Literature: Of Sailors Old and New

Alexis de Tocqueville, who was born in Paris in 1805, was a brilliant observer of his fellow human beings. He traveled extensively in the U.S. between the War of 1812 and the American Civil War and left his thoughts to posterity in his seminal work Democracy in America. At a time when almost any travel had something to do with getting on a ship and being in close proximity with sailors, Monsieur de T had some thoughts about that, too:

The European sailor navigates with prudence; he only sets sail when the weather is favorable; if an unfortunate accident befalls him, he puts into port; at night he furls a portion of his canvas; and when the whitening billows intimate the vicinity of land, he checks his way and takes an observation of the sun.

But the American neglects these precautions and braves these dangers. He weighs anchor in the midst of tempestuous gales; by night and day he spreads his sheets to the winds; he repairs as he goes along such damage as his vessel may have sustained from the storm; and when at last approaches the term of his voyage, he darts onward to the shore as if he already descried a port. The Americans are often shipwrecked, but no trader crosses the sea so rapidly. And as they perform the same distance in a shorter time, they can perform it at a cheaper rate.
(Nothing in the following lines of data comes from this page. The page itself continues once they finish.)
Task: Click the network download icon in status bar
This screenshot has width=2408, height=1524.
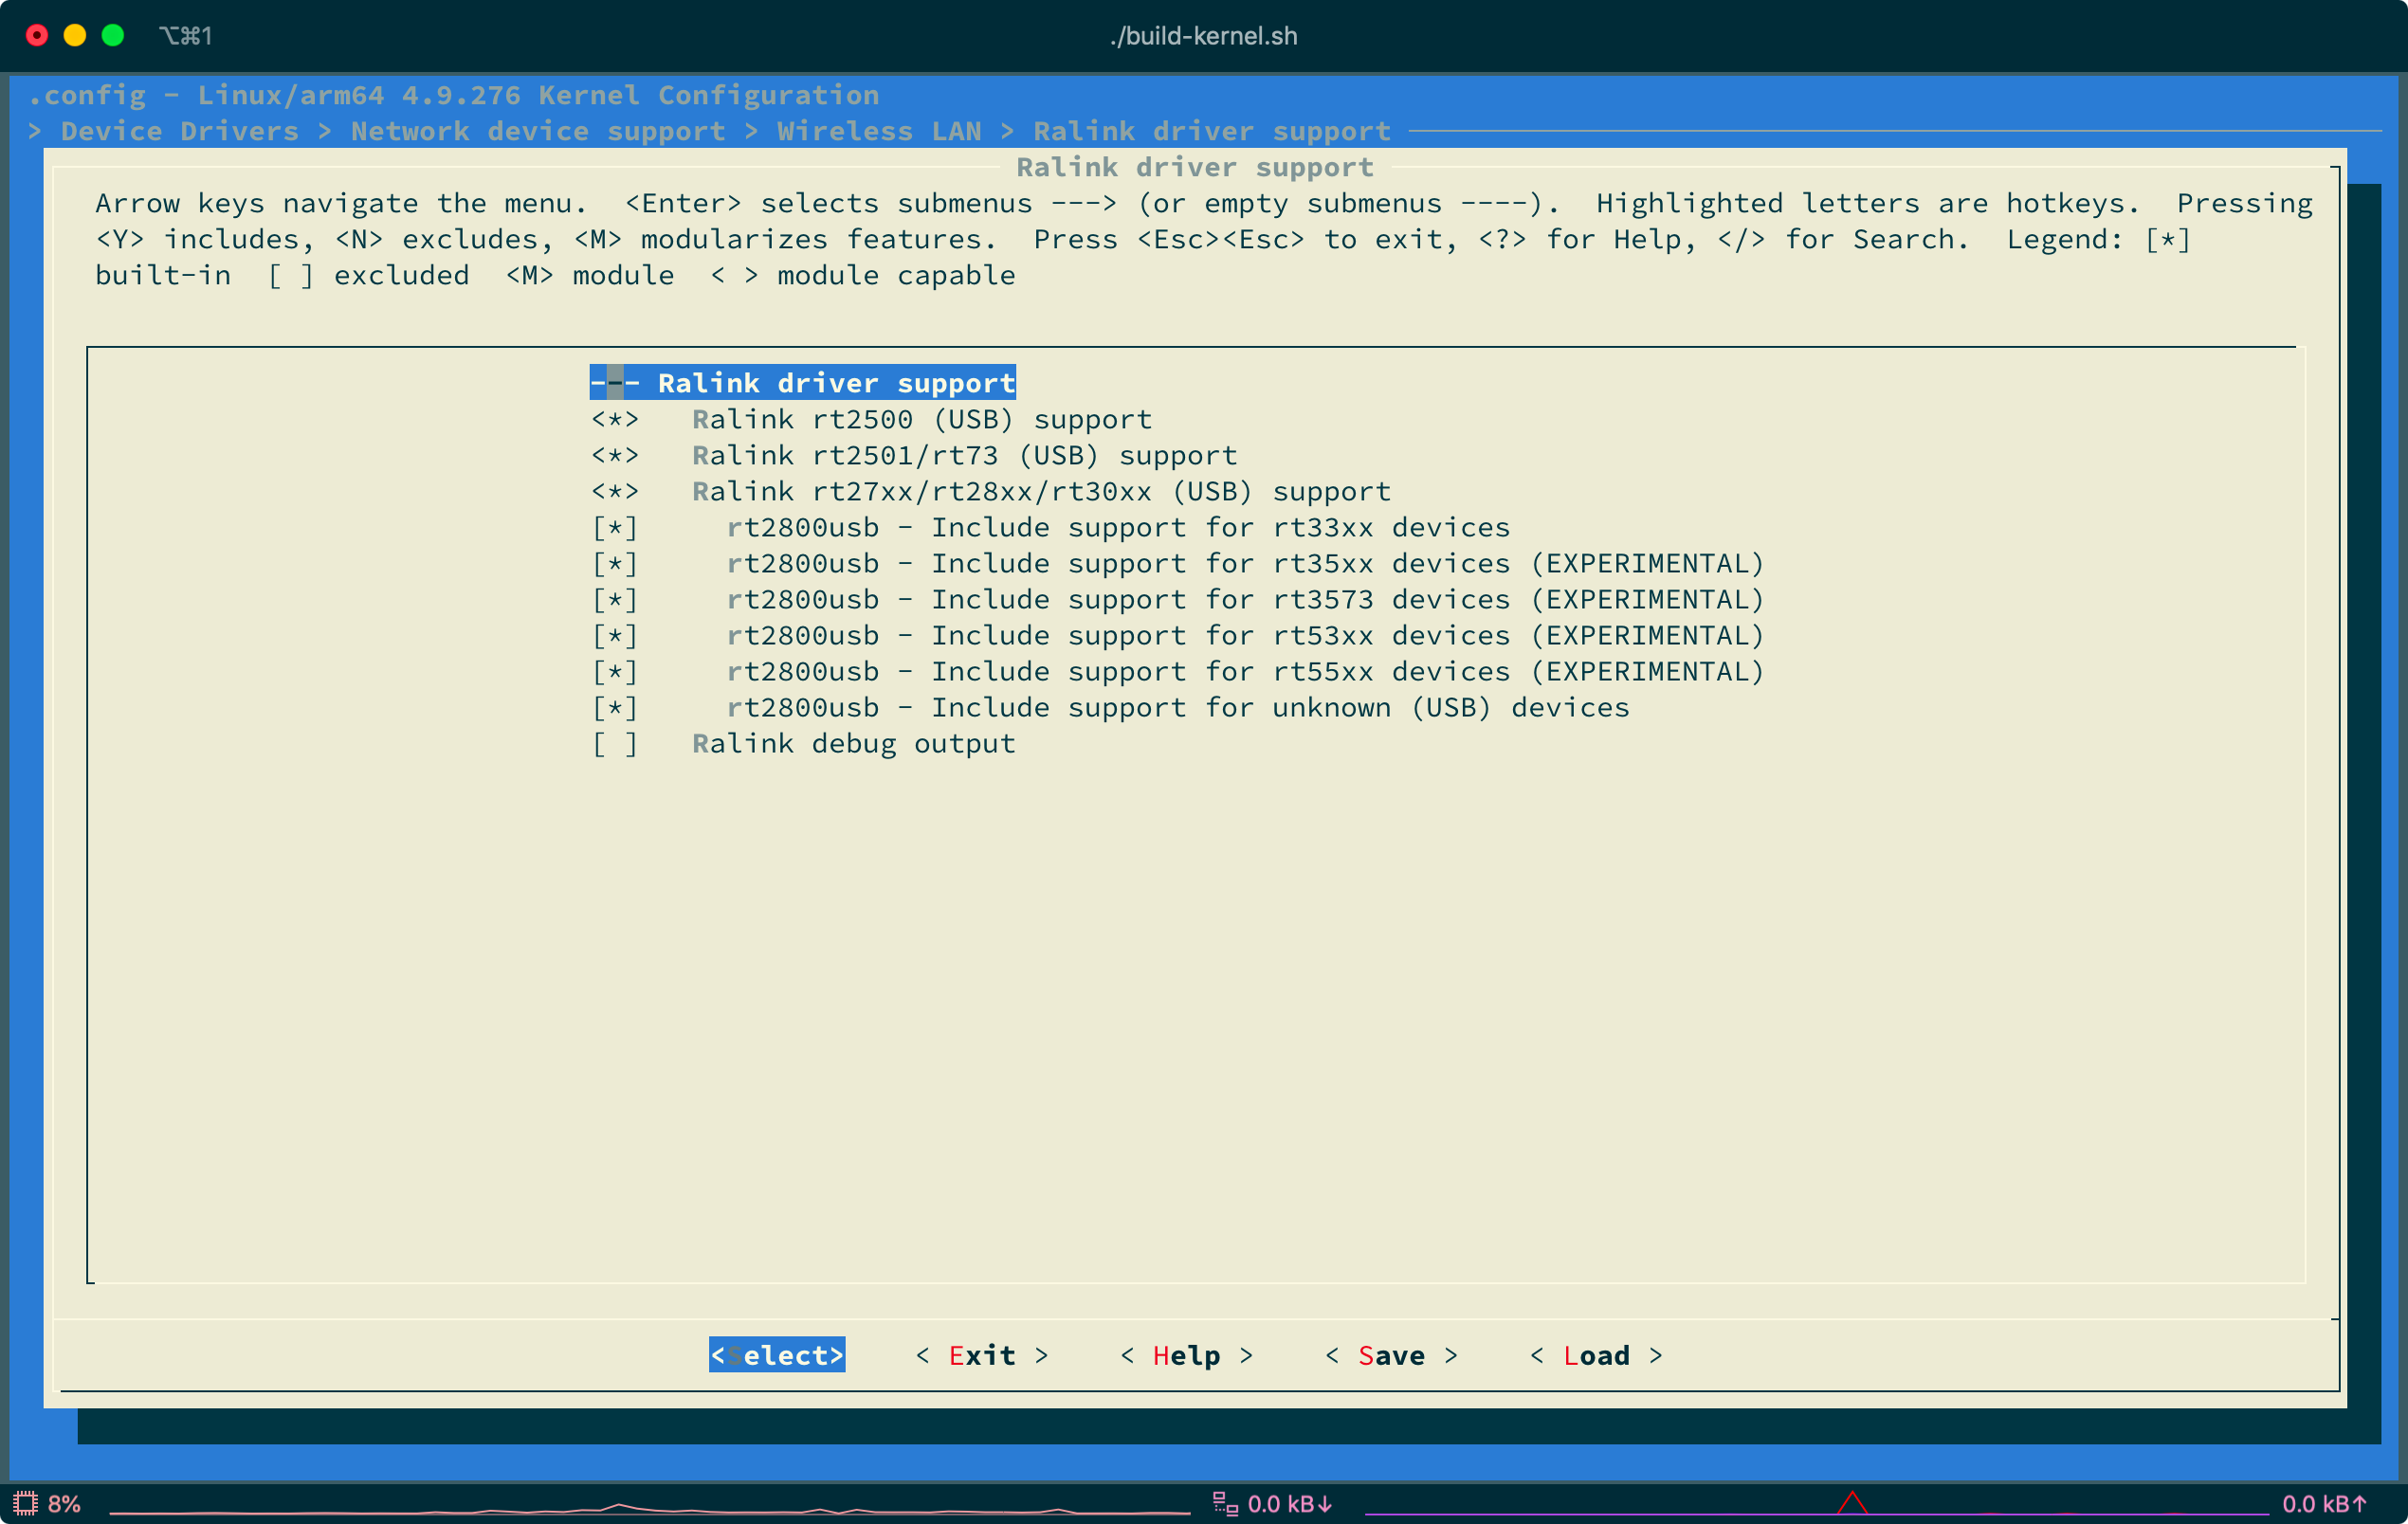Action: [x=1225, y=1503]
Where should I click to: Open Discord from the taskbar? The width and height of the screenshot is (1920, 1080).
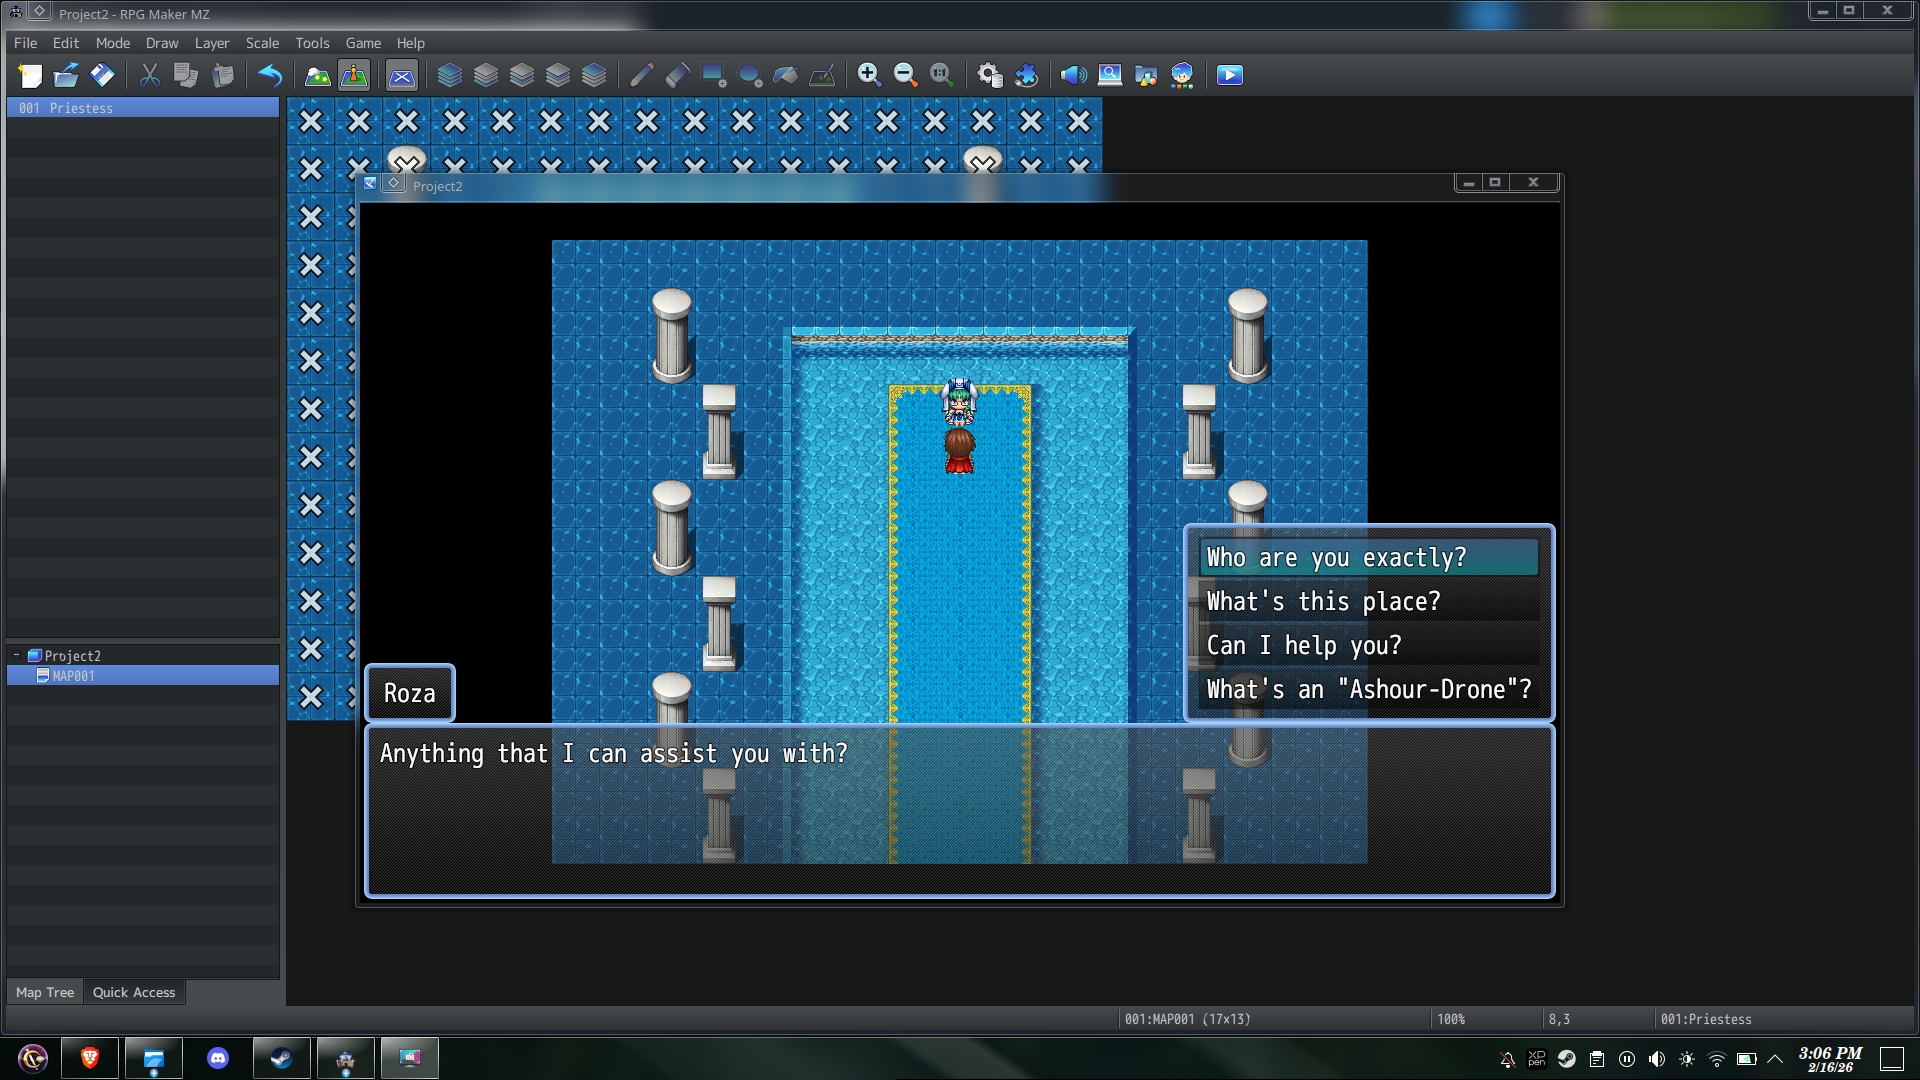tap(218, 1058)
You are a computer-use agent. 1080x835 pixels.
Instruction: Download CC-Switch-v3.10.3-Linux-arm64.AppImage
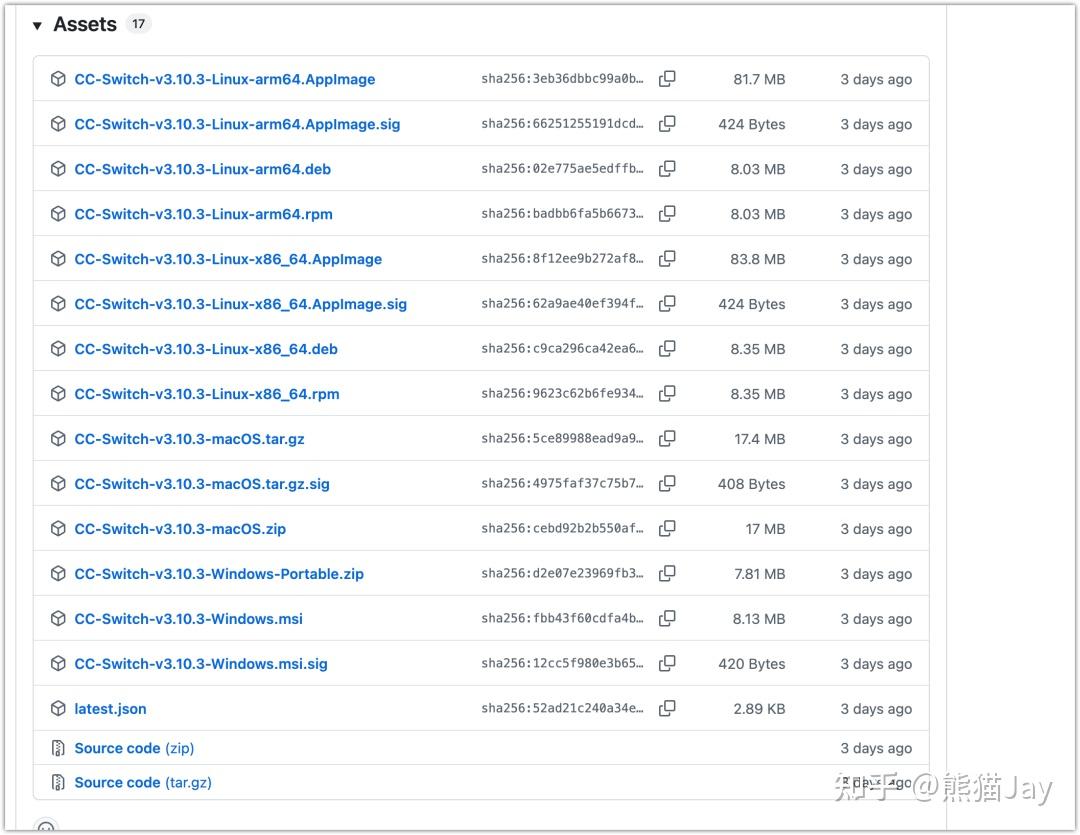(x=224, y=79)
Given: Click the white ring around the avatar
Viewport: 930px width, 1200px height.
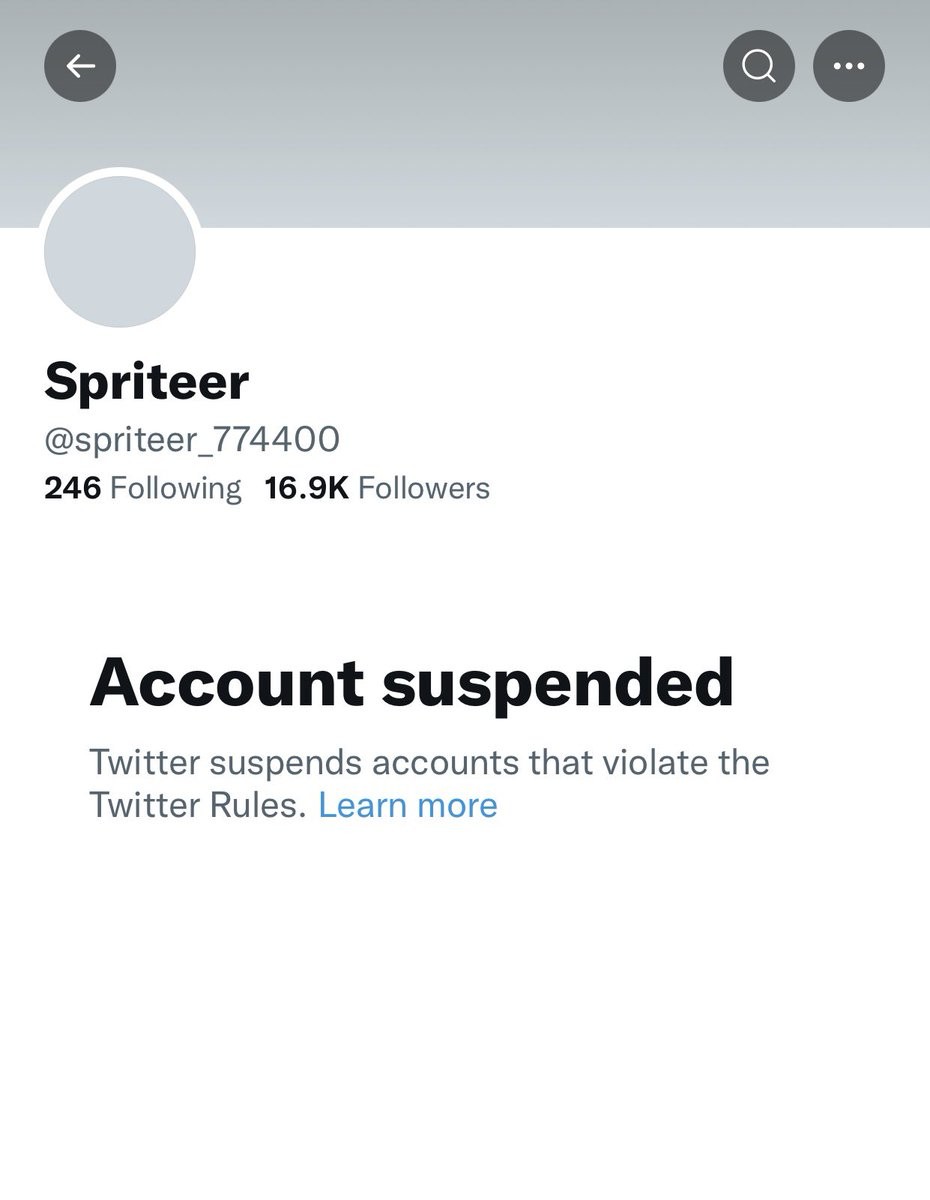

As Benjamin Franklin once noted, the Americans - as de Tocqueville would call us - had become an entirely different race of people. And that went for sailors, too.

Header: Alexis de Tocqueville by Theodore Chasseriau c 1850, just six years prior to his death, via Wikipedia


Timmy! said...

And we still are, Pauline...

Pauline said...

No kidding; "Damn the torpedoes!"

CR Fancy Dress said...

Great site, some really good pirate info here! Where do you find all the images, some of them are incredible! (In fact, where do you get all the info for the blog posts, do you just do a lot of research about pirates?)

Pauline said...

Thank you so much CR; I appreciate your stopping by and taking the time to comment.

Most of the images on Triple P come from Wikipedia/Wikimedia and some of my favorite sites such as American Gallery, Old Paint and Under The Black Flag. I try to link back to the original site if at all possible (aside from Wiki as that's pretty easy for most people to access).

My sources are almost exclusively books - I live in a library really - with some favorite authors including Benerson Little, Peter H. Spectre, Admiral John Smyth, Dean King, David Cordingly, William C. Davis and Pat Croce as well as original texts. Again, I try to name source material where ever possible.

Basically, I began researching pirates and privateers when I found out, through genealogical research, about the ones in my family. Eventually it occurred to me that a lot of what I discovered could never be used in the historical novel series I'm working on. And so, Triple P was born.

My hope is to be able to make information available to others who write historical fiction and those who just love the sea.

CR Fancy Dress said...

Well keep up the good work!

Pauline said...

Thank you CR; I appreciate the encouragement more than I can express.